Celluloid doesn’t only offer endless possibilities in terms of colours, it can also be combined with other elements such as mother-of-pearl and ivory inserts, coloured powders and metallic threads. Moreover, it can be marbled, striped or laminated. But what are the origins of this multifaceted and unique material?
Many different names for a single material
Developed around 1863, celluloid is made by mixing cellulose with nitric acid and camphor alcohol. From a soft, malleable material, it becomes rigid and strong after going through a drying process to remove residual moisture.
As is often the case, the brand who patented the material, in this case the Celluloid Manufacturing Company, becomes the recognised name of the product. But, over the years, the most renowned pen manufacturers have given celluloid different and imaginative names to truly make it their own. To cite but a few examples, Parker calls it Permanite; Sheaffer, Radite; Carter, named its mix of celluloid and mother-of-pearl, Pearltex.
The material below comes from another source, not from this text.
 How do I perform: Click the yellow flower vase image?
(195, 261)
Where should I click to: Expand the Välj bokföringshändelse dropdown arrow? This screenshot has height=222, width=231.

For some, the first specimen produced with celluloid is the Lifetime, developed in 1924 by Sheaffer. This pen, with a particularly rigid nib, was very well suited to office tasks. For others, the first manufacturer to exploit this miraculous material on a large scale was LeBoeuf, who started using it to design pipes in 1920. For others still, one of the first fountain pens to be forged from celluloid was Waterman’s Patrician, available as early as 1929 in various colours, including turquoise, agate and emerald.
A recent story
The story of celluloid began at the end of the 19th century thanks to an English chemist who, following his intuition, created a semi-synthetic material. Alexander Parkes‘ Parkesine was later better known as Xylonite. A few years later, the baton was passed to the Hyatts, the American brothers who patented the formula for cellulose nitrate, the first form of celluloid as we know it today. The initial aim of this new material was to replace the ivory used to make billiard balls, but the result was an unexpected success in dentistry.
The 20th century was definitely the golden age of celluloid. This plastic material used in the construction of aeroplanes and cinema film. In the 1940s, however, with the great success of plastic resins, celluloid was abandoned by commercial pen manufacturers, while it continued to be chosen by the most prestigious brands for the creation of limited edition fountain pens.
The Asia Collection
Visconti is one of the historic brands that have kept the tradition of celluloid pens alive. The Asia collection is a perfect example of how this material can be both expressive and functional. The inspiration for this limited edition fountain pen comes from the inseparable bond between man and nature in the Asian philosophy.
In order to physically represent this connection, Visconti chose the shape of bamboo, a plant known for its ability to fight air pollution, as inspiration. As strong and flexible as bamboo, celluloid is the material that best adapts to various writing needs and contexts: it embodies a fluidity of thought that embraces new perspectives and cultures.
The barrel and cap are made of stacked coloured celluloid elements that create a perfect chromatic balance that evokes an oriental style. The unconventional design of the Asia fountain pen is therefore an emblem of the harmony in which man and nature can coexist, demonstrating that even a plastic material such as celluloid, if skilfully worked, can fit into a completely natural context.